F.A. Danny Ng (1995)

14 – Love Traffic (Pitch 2) – F6c+
F.A. Francis Haden (2012)

Under the Terrace

Sea Gully3-01

The following routes are all reached from the gully floor:

1- Big Cat Diary – F7a+ *
Start directly beneath the left edge of a rubble strewn ledge at mid-crag height and climb up towards this and an obvious horizontal break. Move left along the break until it is possible to launch up and back right through the headwall above.
F.A. Rocky Lok (1997)

2 – The Blade – F7a***
A superb arete climb with gradually increasing difficulties all the way to the top. Start near to foot of the gully, beneath the start of Crossroads. Climb the shallow groove, using the aretes on either side, to the small overlap. Make difficult moves through this and climb the wall above to finish on the terrace.
F.A. Danny Ng (1992)

3 – Waffer Wavers – F7a***
Another excellent slab climb up the wall around the corner to the left of the Blade. Start up the short corner to the left of the wall. As early as possible begin traversing out rightwards onto the slab itself and climb this, making occasional use of the arete, to the overlap (tread carefully as some of the thin flakes are quite friable). Make difficult moves through the overlap (crux) and climb the wall and arete above.
F.A. Danny Ng (2001)

4 – Roasted Pig – F6b*
Climb the obvious wide corner crack, trying not to get wedged too far inside it as you go.

5 – Heart of Grace – F7c/7c+**
The wall to the left of Roasted Pig. Weave your way through the corners and overhangs to establish yourself on a good break half way up the wall. Traverse this to the right to a poor rest before a technical sequence leads back out left to good holds and, eventually, the top.
F.A. Rocky Lok (2008) Equiped as an open project by Stuart Millis in between attepmts on Epiphany.

6 – Chinafication – F4
Amble up the easy angled slab following the line of bolts.
Equiped by Francis Haden & Jonathan Knipper (2012) but undoubtably climbed prior to this.

Fat Slapper Wall

Sea Gully8-01

The following routes are all reached from slightly further down the gully floor:

1- Cast Adrift – F6a+
Steady climbing up the arête bordering the left side of the wall. Some holds around the arête but otherwise stay on the same side as the bolts.
F.A. Francis Haden, Donna Kwok (2017)

2 – Fat Slapper – F6c+
Technical wall climbing leads to a dynamic crux at the 4th bolt, which is passed directly with a slap for a jug on the edge of the slab above. Finish as for Flip Decision.
F.A. Francis Haden (2017)

3 – Flip Decision – F5+
Chimney your way past the massive boulder to gain better holds at the base of the slab, follow the edge of wall / slab to a technical finish before the anchor.
F.A. Francis Haden, Donna Kwok (2017)

In order to reach the next climbs continue down the gully until it is possible to scrable rightwards to reach ledges beneath Central Slab and a big, steep wall to its righthand side.

Sea Gully4-01

1 – Of Tide and Time  – F5
Pleasant technical climbing up the short wall and groove located on the corner seaward facing wall at the base of Sea Gully, just to the right of Truly, Madly, Deeply.
F.A. Francis Haden, Laurent Jacob & Donna Kwok (2012)

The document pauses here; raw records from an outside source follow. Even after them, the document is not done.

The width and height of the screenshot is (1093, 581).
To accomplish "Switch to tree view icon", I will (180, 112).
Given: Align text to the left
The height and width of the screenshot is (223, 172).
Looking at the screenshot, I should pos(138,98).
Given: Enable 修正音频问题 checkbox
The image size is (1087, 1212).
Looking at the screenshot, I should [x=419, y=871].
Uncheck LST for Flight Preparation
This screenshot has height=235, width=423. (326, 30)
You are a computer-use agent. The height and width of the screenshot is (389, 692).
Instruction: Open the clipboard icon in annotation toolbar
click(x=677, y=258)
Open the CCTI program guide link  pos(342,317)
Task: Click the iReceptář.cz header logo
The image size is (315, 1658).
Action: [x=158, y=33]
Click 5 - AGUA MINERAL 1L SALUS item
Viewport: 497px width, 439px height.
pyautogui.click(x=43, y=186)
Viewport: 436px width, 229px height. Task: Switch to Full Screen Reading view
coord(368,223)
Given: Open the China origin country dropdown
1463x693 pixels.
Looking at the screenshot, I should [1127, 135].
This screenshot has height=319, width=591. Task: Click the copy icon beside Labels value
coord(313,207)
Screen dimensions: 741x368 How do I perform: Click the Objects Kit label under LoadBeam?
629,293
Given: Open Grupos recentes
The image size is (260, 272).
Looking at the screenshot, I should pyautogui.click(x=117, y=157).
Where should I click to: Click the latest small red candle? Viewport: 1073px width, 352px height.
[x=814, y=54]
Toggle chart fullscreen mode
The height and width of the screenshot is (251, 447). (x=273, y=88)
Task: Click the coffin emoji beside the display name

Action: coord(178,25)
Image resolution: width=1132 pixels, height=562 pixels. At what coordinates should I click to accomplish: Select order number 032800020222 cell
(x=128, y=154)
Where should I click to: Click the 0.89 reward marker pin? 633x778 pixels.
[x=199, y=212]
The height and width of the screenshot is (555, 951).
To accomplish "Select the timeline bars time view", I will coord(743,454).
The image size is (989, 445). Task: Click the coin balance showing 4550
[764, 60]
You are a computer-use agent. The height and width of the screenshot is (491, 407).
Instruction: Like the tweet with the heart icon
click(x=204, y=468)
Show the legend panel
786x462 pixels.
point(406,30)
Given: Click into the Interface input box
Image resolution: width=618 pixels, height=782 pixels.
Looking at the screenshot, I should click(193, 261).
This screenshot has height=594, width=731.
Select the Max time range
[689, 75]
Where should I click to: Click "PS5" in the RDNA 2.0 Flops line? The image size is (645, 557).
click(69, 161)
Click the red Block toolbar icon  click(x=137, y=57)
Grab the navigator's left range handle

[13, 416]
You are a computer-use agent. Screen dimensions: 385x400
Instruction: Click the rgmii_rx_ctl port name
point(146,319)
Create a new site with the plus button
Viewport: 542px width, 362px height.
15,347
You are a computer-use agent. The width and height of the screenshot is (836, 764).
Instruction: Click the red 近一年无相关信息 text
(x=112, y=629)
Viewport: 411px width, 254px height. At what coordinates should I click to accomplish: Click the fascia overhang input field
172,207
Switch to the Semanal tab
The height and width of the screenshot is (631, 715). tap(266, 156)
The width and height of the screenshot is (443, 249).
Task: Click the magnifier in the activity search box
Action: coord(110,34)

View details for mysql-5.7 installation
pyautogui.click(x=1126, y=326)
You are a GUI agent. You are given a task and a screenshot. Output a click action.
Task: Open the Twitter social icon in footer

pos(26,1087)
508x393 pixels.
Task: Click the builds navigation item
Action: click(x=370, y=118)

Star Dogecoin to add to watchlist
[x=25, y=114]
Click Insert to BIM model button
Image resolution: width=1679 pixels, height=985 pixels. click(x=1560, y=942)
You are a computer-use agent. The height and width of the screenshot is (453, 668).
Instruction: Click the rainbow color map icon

2 – Truly, Madly, Deeply  – F7a
The technical hanging grove and arête right of Sea Gypsy. Climb easily to the 3rd bolt and a ledge. Pull into the groove above and improvise a dynamic, technical sequence through the bulge (crux) to a cramped rest on the right. Reach back left in an exposed position around the arête to improving holds and a brief rest. A final few moves gain the big ledge above and the anchor.
F.A. Francis Haden (2012)

3 – Sea Gypsy – F6b**
Climb the blocky wall to the right hand side of the slab.
F.A. Danny Ng (1995)

4 – Catch a Falling Star – F6c*
Climb up the middle of the smooth wall to the left of Sea Gypsy before joining this at the small ledge by the fourth bolt.
F.A. Danny Ng (1995)

5 –  A Lost Friend – F6a+
F.A. Francis Haden (2012) 

6 – Death in the Afternoon F6a
F.A. Francis Haden (2012) 

7 – Tung Lung Master – F8a **
A thin crack line splits the right side of the big wall looming above Central Slab.
F.A. Rocky Lok (2017)

Central Slab

Sea Gully7-01

A single bolted route and several traditional routes up two vast, easy angled, sweeps of rock.

1 – Central Slab Corner Direct – HVS 5a, 5a
This could give a good corner climb all the way to the top of the crag for someone dedicated enough to clean all the vegetation out of the crack.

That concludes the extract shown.